Posted on January 1, 2025 | Posted in Construction

In 2018, we devoted four newsletters to the revamp of the Construction Lien Act, including its change of name to the Construction Act (the “Act“). Most of the changes to the Construction Lien Act took effect as of July 1, 2018; the prompt payment and adjudication provisions took effect as of October 1, 2019. On November 6, 2024, the Act had its first revamp. The bill making these changes has been enacted, but has not yet been proclaimed into force. Similarly, contemplated new regulations have not yet been promulgated.

A sign that reads change hanging on a door.

Rather than a whole-scale change, the new legislation is more akin to a significant tweaking of some existing concepts in the Act. We will now review the more important of these tweaks. To meet space requirements, we will limit our comments to a prime contract scenario; however, the changes are applicable to subcontracts with only slight variations.

Adjudication

ODACC (i.e. Ontario Dispute Adjudication for Construction Contracts) is the authority responsible for administering adjudications and for training and qualifying adjudicators. Previously, all adjudicators had to be registered with ODACC to be able to conduct an adjudication. We now have the concept of a private adjudicator.
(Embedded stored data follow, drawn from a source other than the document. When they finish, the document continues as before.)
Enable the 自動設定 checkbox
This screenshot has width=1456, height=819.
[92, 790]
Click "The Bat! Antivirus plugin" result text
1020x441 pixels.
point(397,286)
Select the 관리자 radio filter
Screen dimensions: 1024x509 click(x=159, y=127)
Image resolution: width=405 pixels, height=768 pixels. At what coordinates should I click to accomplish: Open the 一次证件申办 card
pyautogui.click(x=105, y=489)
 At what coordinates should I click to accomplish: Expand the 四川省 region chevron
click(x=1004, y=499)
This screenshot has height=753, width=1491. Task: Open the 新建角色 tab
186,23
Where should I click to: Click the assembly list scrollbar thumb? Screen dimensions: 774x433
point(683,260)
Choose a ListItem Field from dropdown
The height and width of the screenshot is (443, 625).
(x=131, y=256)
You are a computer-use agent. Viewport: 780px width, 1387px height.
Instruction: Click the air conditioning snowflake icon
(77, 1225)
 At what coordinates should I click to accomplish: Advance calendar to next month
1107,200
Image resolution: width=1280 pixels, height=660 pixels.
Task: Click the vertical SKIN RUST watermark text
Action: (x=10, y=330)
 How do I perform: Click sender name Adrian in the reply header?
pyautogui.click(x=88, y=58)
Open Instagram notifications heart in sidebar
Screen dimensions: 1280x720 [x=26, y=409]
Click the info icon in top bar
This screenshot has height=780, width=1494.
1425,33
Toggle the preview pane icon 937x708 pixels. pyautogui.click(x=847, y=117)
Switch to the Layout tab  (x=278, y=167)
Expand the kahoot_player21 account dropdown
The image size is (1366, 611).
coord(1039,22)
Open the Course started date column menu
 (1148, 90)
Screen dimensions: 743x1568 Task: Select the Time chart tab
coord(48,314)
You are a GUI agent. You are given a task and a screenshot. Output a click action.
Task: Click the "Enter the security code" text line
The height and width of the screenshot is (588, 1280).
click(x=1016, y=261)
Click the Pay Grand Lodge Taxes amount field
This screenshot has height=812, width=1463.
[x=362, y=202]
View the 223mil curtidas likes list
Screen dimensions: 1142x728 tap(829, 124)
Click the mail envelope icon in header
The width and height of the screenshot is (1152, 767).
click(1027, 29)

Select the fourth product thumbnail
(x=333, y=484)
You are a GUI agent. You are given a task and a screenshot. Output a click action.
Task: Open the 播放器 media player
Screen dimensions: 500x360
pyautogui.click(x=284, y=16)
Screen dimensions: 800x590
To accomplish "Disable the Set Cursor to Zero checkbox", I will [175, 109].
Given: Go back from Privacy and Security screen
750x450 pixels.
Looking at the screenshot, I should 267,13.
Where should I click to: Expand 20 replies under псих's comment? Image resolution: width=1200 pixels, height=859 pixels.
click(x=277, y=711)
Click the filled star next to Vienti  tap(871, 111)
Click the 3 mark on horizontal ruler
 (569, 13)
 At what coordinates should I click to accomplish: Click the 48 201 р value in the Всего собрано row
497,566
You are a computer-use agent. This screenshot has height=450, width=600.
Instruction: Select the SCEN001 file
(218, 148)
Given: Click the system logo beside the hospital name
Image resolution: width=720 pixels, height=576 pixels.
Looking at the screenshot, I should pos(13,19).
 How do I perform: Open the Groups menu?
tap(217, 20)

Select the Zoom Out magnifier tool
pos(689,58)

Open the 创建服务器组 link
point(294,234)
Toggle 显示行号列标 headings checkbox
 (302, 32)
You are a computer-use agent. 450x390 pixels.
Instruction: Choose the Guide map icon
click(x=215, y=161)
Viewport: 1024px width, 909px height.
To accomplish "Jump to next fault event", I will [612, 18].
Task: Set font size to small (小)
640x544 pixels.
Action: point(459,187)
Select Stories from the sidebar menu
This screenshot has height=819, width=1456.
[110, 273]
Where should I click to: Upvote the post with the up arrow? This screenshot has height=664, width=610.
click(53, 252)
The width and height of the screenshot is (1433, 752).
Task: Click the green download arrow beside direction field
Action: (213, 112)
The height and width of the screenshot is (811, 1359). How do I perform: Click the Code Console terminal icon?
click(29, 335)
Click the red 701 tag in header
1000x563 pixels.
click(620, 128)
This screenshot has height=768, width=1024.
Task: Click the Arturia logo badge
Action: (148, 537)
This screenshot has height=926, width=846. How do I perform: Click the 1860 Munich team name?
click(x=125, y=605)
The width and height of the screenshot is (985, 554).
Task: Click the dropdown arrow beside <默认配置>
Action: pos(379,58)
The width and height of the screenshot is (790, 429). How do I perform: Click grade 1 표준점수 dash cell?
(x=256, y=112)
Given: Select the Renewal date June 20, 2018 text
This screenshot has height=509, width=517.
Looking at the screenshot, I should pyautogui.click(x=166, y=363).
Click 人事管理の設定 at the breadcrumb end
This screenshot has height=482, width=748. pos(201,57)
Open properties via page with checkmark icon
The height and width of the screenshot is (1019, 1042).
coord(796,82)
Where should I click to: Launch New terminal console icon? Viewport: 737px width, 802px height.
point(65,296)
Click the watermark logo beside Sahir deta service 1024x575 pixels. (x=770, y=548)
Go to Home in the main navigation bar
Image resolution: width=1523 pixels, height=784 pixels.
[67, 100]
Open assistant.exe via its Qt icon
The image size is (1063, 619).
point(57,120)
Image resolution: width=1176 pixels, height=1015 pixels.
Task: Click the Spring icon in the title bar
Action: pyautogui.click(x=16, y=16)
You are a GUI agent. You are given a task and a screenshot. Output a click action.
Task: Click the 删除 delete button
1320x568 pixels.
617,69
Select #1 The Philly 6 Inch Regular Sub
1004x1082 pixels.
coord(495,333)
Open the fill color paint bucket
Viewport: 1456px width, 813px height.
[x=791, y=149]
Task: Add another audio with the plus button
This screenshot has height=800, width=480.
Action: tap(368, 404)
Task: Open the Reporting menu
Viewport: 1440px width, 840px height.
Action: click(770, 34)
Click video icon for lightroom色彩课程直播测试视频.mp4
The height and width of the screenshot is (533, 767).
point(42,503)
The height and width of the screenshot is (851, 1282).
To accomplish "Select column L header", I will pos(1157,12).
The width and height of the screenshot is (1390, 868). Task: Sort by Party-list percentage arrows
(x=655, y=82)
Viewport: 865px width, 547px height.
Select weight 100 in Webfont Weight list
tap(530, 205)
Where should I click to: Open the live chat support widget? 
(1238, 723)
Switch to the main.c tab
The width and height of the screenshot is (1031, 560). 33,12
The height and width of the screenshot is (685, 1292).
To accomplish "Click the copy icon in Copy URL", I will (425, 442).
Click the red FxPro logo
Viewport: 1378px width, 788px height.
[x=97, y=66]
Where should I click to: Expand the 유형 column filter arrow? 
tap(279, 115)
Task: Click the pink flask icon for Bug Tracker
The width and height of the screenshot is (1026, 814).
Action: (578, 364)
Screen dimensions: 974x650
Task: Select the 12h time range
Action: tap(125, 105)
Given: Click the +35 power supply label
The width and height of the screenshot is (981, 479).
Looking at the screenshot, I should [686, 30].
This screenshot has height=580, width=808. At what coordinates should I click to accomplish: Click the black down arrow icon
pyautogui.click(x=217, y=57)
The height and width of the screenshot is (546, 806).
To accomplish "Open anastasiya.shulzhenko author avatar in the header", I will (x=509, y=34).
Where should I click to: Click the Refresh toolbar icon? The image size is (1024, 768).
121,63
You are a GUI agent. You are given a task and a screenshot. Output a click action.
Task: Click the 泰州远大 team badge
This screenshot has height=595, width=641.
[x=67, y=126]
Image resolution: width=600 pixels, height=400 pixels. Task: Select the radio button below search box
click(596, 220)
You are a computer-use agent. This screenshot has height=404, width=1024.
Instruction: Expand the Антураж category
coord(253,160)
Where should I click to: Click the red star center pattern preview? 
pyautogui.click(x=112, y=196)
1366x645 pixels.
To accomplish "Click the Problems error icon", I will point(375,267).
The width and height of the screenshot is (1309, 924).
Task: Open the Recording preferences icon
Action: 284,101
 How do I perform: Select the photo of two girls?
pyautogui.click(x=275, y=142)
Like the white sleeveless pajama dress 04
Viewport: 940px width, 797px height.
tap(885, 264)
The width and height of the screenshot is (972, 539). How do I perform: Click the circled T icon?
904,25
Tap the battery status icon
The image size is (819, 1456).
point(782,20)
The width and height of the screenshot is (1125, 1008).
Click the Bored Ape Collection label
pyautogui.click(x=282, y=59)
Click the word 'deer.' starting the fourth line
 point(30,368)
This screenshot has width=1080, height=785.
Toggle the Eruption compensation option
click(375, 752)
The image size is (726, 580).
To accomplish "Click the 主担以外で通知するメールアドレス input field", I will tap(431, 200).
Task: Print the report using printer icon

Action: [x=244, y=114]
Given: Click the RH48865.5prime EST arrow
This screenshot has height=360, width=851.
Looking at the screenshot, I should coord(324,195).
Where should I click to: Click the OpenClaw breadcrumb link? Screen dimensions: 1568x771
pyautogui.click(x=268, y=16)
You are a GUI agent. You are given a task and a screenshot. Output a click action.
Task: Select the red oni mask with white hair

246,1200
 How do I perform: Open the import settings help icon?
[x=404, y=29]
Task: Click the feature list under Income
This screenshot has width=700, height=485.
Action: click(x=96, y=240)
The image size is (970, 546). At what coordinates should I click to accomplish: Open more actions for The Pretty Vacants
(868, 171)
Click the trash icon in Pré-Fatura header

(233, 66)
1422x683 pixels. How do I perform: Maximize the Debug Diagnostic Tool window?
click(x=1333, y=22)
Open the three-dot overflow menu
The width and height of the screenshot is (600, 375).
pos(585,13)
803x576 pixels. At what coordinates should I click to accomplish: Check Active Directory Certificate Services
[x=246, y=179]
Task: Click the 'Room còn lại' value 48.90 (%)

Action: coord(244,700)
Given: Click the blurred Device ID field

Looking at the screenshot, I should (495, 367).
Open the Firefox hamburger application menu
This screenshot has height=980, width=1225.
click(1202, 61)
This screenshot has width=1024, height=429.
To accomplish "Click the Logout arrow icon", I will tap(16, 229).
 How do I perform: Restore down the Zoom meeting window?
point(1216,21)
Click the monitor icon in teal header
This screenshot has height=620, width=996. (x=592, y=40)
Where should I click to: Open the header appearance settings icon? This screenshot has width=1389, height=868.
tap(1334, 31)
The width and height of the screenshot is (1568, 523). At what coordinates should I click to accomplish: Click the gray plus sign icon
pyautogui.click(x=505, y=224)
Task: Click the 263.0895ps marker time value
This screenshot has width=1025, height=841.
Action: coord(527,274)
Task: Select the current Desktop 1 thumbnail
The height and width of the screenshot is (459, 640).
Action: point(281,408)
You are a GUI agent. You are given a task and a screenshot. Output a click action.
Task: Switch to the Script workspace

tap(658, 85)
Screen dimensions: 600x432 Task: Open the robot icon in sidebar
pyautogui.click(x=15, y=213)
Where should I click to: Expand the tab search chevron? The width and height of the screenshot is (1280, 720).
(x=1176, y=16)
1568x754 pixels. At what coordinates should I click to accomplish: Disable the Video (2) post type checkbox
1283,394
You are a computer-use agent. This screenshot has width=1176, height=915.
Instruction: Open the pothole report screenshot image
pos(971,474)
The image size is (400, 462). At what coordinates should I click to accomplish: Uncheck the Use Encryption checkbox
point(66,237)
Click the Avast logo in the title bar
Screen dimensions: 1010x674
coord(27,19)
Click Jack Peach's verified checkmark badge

Private adjudicators must still be involved in ODACC training programs and meet prescribed requirements as adjudicators in the same manner as registry adjudicators (s. 13.3(1)). The only difference that we can see, at this time, between private adjudicators and registry adjudicators is that ODACC can set the fees that registry adjudicators may charge, but cannot do so for private adjudicators (s. 13.3(2)). The parties must agree on a private adjudicator’s fees (s. 13.10 (2.1)).

Previously, adjudication was limited to very specific items set out in the Act. Now, any party to a contract may refer a dispute to adjudication regarding any prescribed matter or any matter to which the parties agree (s. 13.5 (1)). We will have to wait to see what the prescribed matters are, but we suspect that they will be wider than the original provisions.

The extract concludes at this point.